Zhang berichtet von einem seiner Studenten, der nach dem Abschluss des Studiums eine hoch dotierte Anstellung bei einem internationalen Konzern fand. Nun überlegte er, seine eigene Firma zu gründen und fragte Zhang nach seiner Meinung. Der Ökonom fragte ihn, was seine Eltern von der Idee hielten. Sie seien total dagegen, antwortete der Student. Daraufhin empfahl Zhang dem Studenten, er solle es versuchen. „Meiner Meinung nach sind Entscheidungen, mit denen die Eltern einverstanden sind, wahrscheinlich keine unternehmerischen Entscheidungen“. Der Student folgt dem Rat und ist heute ein erfolgreicher Unternehmer.

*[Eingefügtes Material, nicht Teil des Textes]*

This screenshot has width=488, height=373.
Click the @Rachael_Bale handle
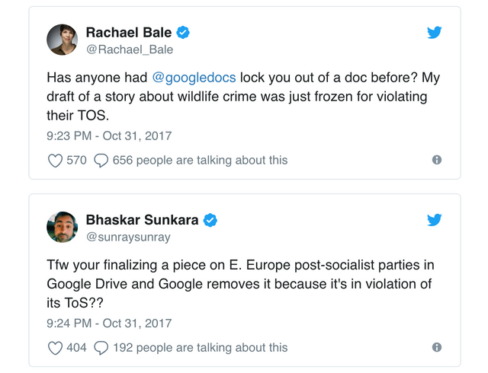pos(129,49)
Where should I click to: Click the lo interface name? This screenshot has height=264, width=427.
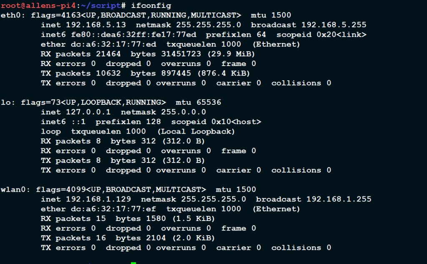[x=6, y=102]
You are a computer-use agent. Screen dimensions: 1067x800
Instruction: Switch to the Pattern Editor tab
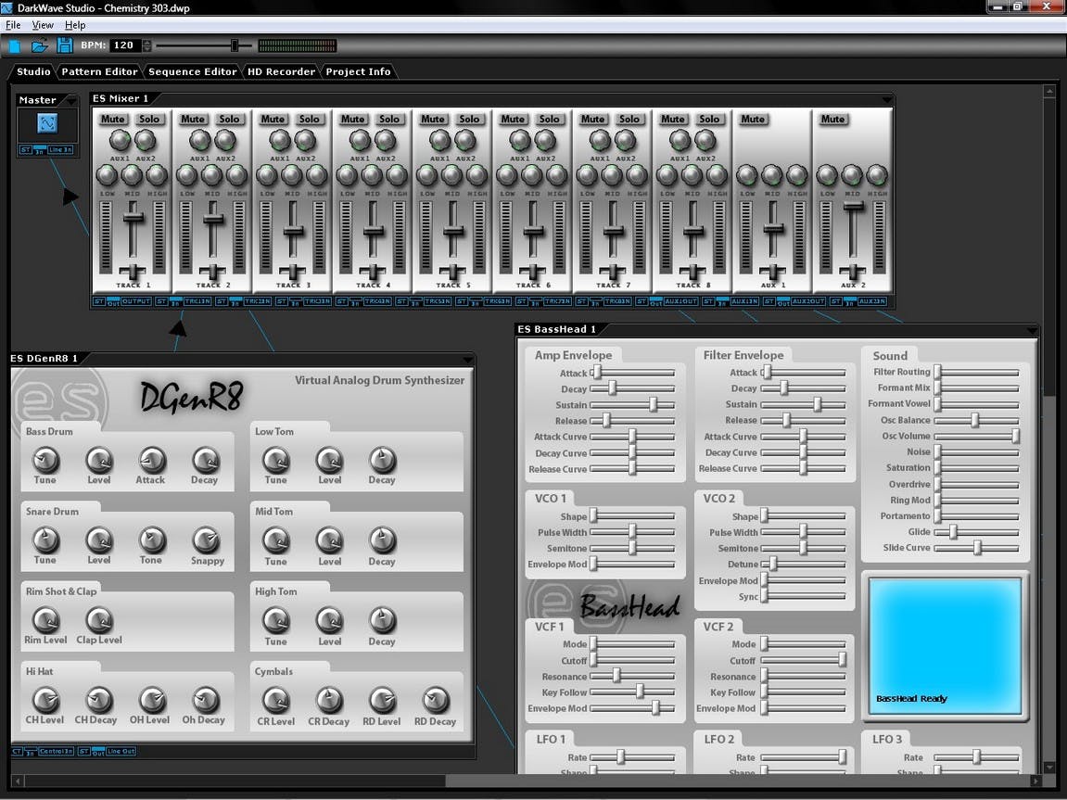(x=99, y=71)
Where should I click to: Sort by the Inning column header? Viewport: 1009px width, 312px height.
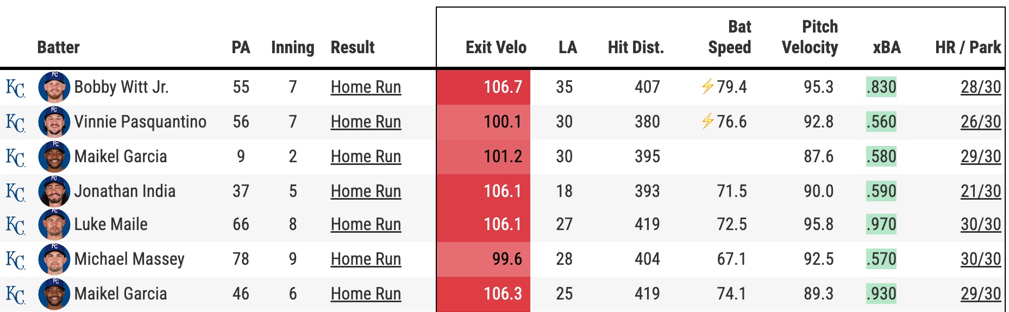(292, 47)
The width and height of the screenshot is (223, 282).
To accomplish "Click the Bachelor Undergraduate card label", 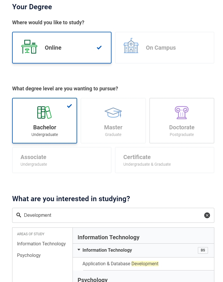I will coord(45,128).
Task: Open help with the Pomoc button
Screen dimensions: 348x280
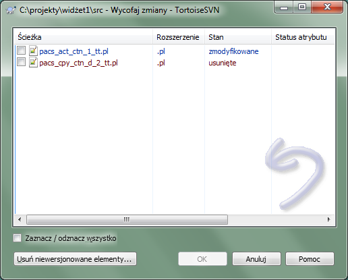Action: (x=310, y=259)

Unternehmer sollten im Mittelpunkt der Wirtschaftswissenschaft stehen

Ich habe viele Bücher über Unternehmertum gelesen, aber das soeben bei Cambridge University erschienene Buch „ Re-Understanding Entrepreneurship. What It Is and Why It Matters“ ist das Beste. Der Autor, Weiying Zhang, lehrt an der Peking-Universität und ist der profilierteste Verfechter der Marktwirtschaft in China. Seit 40 Jahren beschäftigt er sich mit dem Thema Unternehmertum. Zu Recht sagt er, dass der Unternehmer im Mittelpunkt der Wirtschaftswissenschaft stehen sollte – aber in vielen Lehrbüchern kommt er gar nicht vor. Wer Unternehmertum nicht versteht, kann aber die Marktwirtschaft nicht verstehen.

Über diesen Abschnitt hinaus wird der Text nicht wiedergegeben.